- _Problem to work on_
Repeat precisely the span of lines below that opens with the line containing "At what coordinates should I click to accomplish: Click" and closes with the line containing "Viewport: 854px width, 418px height.", both included.

Dataset excerpts:
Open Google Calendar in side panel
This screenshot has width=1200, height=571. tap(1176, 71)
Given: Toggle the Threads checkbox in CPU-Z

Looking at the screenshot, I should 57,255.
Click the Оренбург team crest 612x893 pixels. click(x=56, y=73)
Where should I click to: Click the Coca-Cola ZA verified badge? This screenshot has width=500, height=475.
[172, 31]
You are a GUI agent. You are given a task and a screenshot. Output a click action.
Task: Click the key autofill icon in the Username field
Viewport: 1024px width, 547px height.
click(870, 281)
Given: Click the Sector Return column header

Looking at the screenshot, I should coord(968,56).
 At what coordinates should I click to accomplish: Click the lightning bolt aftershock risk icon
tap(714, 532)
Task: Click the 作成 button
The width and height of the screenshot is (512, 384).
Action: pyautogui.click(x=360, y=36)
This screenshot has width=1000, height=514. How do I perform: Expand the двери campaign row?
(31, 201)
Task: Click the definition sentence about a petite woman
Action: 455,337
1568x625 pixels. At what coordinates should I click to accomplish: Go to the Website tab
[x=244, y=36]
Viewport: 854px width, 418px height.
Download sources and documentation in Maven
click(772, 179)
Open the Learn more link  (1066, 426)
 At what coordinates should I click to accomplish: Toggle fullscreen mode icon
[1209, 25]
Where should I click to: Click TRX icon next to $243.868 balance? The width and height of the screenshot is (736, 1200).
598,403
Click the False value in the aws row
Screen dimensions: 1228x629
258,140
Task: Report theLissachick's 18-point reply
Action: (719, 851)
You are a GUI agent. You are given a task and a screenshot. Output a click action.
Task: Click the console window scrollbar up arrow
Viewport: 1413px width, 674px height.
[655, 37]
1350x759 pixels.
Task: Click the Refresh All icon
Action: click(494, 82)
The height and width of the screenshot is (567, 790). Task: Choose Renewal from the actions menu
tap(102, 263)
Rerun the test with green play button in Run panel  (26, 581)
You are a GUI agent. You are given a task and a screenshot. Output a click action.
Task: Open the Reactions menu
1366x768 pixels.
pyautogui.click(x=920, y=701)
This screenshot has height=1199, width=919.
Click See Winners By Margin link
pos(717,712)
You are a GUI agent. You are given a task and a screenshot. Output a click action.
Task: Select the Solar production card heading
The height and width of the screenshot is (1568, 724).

- _Output for this exercise_
 At what coordinates should I click to accomplish: Click the lightning bolt aftershock risk icon
tap(714, 532)
Task: Click the 作成 button
The width and height of the screenshot is (512, 384).
Action: pyautogui.click(x=360, y=36)
This screenshot has width=1000, height=514. How do I perform: Expand the двери campaign row?
(31, 201)
Task: Click the definition sentence about a petite woman
Action: 455,337
1568x625 pixels. At what coordinates should I click to accomplish: Go to the Website tab
[x=244, y=36]
Viewport: 854px width, 418px height.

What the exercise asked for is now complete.